ENGLEWOOD, Colo. --Adrian Peterson's last game against the Broncos was so long ago that Denver's leading tackler that day was the same man who will be in the broadcast booth high above the 50-yard-line Sunday.

That Dec. 30, 2007 game between two teams playing out the string proved to be John Lynch's last regular-season game. Two of his nine tackles saw him wrap up Peterson, who didn't even start what proved to be a 22-19 Broncos win that concluded a desultory 7-9 campaign.

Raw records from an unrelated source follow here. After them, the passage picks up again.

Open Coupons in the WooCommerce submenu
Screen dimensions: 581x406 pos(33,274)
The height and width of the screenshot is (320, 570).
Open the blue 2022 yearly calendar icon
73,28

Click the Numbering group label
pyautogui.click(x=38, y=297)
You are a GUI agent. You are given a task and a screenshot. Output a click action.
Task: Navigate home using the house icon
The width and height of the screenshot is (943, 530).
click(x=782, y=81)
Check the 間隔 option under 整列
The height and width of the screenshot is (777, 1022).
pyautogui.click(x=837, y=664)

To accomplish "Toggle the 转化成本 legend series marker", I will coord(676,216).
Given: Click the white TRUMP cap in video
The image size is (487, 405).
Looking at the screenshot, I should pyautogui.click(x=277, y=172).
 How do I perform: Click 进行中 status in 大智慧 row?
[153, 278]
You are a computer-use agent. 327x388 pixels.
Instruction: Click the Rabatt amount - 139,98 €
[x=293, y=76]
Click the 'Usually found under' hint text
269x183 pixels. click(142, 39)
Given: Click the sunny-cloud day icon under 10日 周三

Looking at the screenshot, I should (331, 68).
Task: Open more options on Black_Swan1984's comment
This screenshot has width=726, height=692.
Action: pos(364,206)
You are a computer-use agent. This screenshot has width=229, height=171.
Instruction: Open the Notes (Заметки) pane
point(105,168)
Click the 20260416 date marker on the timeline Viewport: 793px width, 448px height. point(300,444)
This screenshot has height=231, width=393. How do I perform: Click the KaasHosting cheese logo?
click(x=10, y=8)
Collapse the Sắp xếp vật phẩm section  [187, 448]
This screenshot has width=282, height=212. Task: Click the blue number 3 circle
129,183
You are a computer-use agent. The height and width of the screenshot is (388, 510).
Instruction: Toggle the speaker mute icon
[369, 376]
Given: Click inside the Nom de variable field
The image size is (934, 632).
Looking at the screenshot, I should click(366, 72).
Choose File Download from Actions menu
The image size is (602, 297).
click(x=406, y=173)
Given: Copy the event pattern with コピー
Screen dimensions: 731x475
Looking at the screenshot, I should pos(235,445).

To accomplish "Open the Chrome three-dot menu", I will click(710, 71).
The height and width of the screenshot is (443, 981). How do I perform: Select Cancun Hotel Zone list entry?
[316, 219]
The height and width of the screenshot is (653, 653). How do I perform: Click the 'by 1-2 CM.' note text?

Peterson didn't play when the teams met four Decembers later; he was injured. And given that the Broncos had to stage a furious second-half comeback to complete a 35-32 win, he might have ended up being the difference in that game if he had played. Of course, replacement Toby Gerhart ran for 91 yards on 21 carries and the Broncos were without a star of their own in Von Miller, who injured his thumb a week earlier.

So it's been a long time. In the years since then, Peterson established a resume that has him on a Canton trajectory: 10,481 yards on the ground; another 1,794 yards on 213 receptions and 93 total touchdowns.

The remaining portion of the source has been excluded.